虚树
对一棵树多次选取某些点进行询问,我们称这些点为关键点,而其他点不影响答案,我们可以建立一棵虚树,只包含这些关键点以及连接他们的LCA。
inline bool cmp(int A, int B) { return dfn[A] < dfn[B]; }
int stk[Z], tp;
inline void un(int x, int y) { add(y, x, dep[x] - dep[y]); tp--; }
inline void insert(int x)
{
if (!tp) { stk[++tp] = x; return; }
int lca = LCA(stk[tp], x);
while (tp >= 2 && dfn[stk[tp - 1]] >= dfn[lca]) un(stk[tp], stk[tp - 1]);
if (lca != stk[tp]) un(stk[tp], lca), stk[++tp] = lca;
stk[++tp] = x;
}
在遍历过程中,对已经操作完的点直接清空数据
void dfs(int rt)
{
sz[rt] = key[rt];
for (re i = head[rt]; i; i = e[i].ne)
{
int son = e[i].v;
dfs(son);
ans1 += sz[son] * (k - sz[son]) * e[i].w;//经过这条边的贡献
sz[rt] += sz[son];//关键点个数
}
head[rt] = key[rt] = 0;//清空
}
sandom main()

任务列表
(a) 根据虚树这段文档,虚树中只包含哪些点?
(b) 请从“sandom main()”这一行之后续写虚树这段文档。
下面的数据行取自另一个来源。

数据行
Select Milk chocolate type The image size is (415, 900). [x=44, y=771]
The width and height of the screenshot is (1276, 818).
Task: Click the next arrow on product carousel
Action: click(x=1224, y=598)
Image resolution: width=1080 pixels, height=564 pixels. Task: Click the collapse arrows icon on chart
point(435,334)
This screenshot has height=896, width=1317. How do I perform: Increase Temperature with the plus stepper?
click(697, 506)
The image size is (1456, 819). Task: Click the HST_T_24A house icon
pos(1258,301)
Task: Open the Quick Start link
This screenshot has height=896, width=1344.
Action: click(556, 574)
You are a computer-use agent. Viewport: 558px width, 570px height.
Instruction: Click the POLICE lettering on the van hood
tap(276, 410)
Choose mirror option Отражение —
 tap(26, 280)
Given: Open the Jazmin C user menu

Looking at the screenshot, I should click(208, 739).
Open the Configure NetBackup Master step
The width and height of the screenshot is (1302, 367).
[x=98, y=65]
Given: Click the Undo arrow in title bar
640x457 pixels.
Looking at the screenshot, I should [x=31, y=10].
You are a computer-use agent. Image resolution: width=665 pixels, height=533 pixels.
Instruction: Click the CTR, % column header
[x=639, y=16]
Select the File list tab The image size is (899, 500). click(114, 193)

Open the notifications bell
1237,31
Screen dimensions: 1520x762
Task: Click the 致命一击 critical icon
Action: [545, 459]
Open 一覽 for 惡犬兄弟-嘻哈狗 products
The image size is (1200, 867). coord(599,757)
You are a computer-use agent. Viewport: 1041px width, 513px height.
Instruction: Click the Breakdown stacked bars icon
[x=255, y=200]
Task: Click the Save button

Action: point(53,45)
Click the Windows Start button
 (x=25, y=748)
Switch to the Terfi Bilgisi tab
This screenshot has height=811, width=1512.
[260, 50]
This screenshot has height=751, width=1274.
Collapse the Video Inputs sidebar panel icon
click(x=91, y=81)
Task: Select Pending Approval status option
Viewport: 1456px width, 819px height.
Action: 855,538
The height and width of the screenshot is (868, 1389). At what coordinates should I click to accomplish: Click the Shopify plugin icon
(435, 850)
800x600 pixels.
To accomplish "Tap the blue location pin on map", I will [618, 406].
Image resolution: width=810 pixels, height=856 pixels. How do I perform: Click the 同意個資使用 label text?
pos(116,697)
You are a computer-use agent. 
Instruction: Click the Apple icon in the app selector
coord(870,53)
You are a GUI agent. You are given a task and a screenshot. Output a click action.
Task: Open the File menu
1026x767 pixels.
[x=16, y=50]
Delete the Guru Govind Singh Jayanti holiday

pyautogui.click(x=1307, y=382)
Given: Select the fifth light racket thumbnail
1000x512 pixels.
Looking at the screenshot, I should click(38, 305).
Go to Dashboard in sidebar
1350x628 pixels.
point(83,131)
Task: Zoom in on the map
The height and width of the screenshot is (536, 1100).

参考答案
(a) 只包含关键点以及连接它们的LCA。

(b)
{
n = read();
for (re i = 1; i < n; i++)
{
int u = read(), v = read();
add(u, v, 1), add(v, u, 1);
}
search(1, 0);
connect(1, 1);
for (re i = 1; i <= n; i++) head[i] = 0;
int Q = read();
while (Q--)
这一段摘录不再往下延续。